### ЗАДАНИЕ
Продолжите отрывок о том, как Исайя Берлин попал к Ахматовой в Фонтанный дом, начав сразу после его последнего предложения.

### ПРЕДЛОЖЕННЫЙ ТЕКСТ
Как он уверял, он и в Ленинград-то приехал только для того, чтобы походить по букинистическим магазинам, где все книжные раритеты были существенно дешевле, чем в Москве. А книжная лавка писателей привлекла его тем, что, в отличие от других ленинградских книжных магазинов, в которых книги располагались по другую сторону прилавка и свободный доступ к ним — без продавца — был невозможен, в ней, помимо общего отделения, было еще другое, предназначенное для писателей, где можно было самому подойти к полкам и свободно рыться в книгах, выбирая для себя то, что придется по вкусу.

Берлин, как иностранец, был допущен в это святилище, и, стоя там у этих полок, недоступных рядовым советским гражданам, вступил в разговор с человеком, листавшим книжку стихов. Человек этот оказался, как пишет Берлин, известным критиком и историком литературы.

Это был, — теперь это уже не тайна, — Владимир Николаевич Орлов, считавшийся одним из крупнейших знатоков поэзии Серебряного века, в будущем — главный редактор «Библиотеки поэта», а в то время — редактор готовившейся к выходу новой книги Ахматовой.

Разговорившись, Берлин спросил его о судьбе писателей-ленинградцев.

— Вы имеете в виду Зощенко и Ахматову? — спросил Орлов.

Имя Ахматовой, упомянутое в этом контексте, Берлина поразило. Для него она была фигурой далекого прошлого.

— Разве она еще жива? — спросил он.

— Анна Андреевна? — сказал Орлов. — Ну конечно! Она живет недалеко отсюда, на Фонтанке, в Фонтанном доме.

И неожиданно предложил:

— Хотите с ней встретиться?

Для меня это прозвучало так, — пишет Берлин, — как будто меня вдруг пригласили встретиться с английской поэтессой прошлого века мисс Кристиной Россетти. Я с трудом нашелся, что сказать, и пробормотал, что очень бы желал с ней встретиться. «Я позвоню ей», — ответил мой новый знакомец и возвратился с известием, что она примет нас в три часа. Мне надо было прийти обратно в книжную лавку, откуда мы должны были вместе отправиться к Ахматовой…

Я вернулся к назначенному часу. Критик и я вышли из книжной лавки, повернули налево вдоль набережной Фонтанки. Фонтанный Дом, дворец Шереметевых, — прекрасное здание в стиле позднего барокко, с воротами тончайшего художественного чугунного литья… Внутри — просторная зеленая площадка, напоминающая четырехугольные дворы какого-нибудь большого колледжа в Оксфорде или Кембридже. По одной из крутых лестниц мы поднялись на верхний этаж и вошли в комнату Ахматовой.

(Исайя Берлин. История свободы. Россия. М. 2001. Стр. 469)

Простота нравов просто удивительная. Можно подумать, что все это и впрямь происходит где-нибудь в Оксфорде или в Кембридже.

### ИСХОДНЫЕ ДАННЫЕ
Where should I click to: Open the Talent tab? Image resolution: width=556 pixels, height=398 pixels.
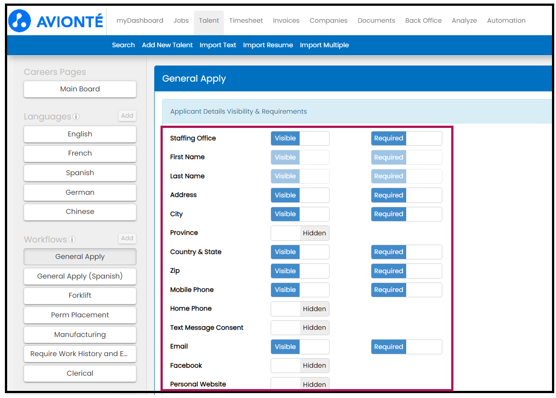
--
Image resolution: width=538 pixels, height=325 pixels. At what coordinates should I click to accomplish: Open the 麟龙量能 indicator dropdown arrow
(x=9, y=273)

### РЕЗУЛЬТАТ ВЫПОЛНЕНИЯ
Да, только что кончилась война, и британцы были нашими союзниками. Но страх перед возможным обвинением в «общении с иностранцами» сидел в каждой клеточке мозга советского человека. От иностранцев шарахались как черт от ладана. Как человек, хорошо помнящий, — не только памятью, но всей кожей, — атмосферу того времени, я просто не могу представить себе, чтобы В.Н. Орлов предложил Исайе Берлину устроить эту встречу, исходя, так сказать, из естественного человеческого порыва, — да и вообще по собственной инициативе. А если это даже было и так (чего в жизни не бывает! На всякого мудреца довольно простоты!), совсем уж не могу я поверить, что, беспечно предложив незнакомому иноземцу устроить ему встречу с опальной поэтессой, он так быстро и легко все это провернул, никому не доложившись и ни с кем это мероприятие не согласовав.

Но к этой теме мы еще вернемся, а пока последуем за мистером Берлиным, которого мы оставили в тот момент, когда он в сопровождении В.Н. Орлова входил в комнату А.А. Ахматовой.

В комнате стоял небольшой стол, три или четыре стула, деревянный сундук, тахта и над незажженной печкой — рисунок Модильяни. Навстречу нам медленно поднялась статная, седовласая дама в белой шали, наброшенной на плечи.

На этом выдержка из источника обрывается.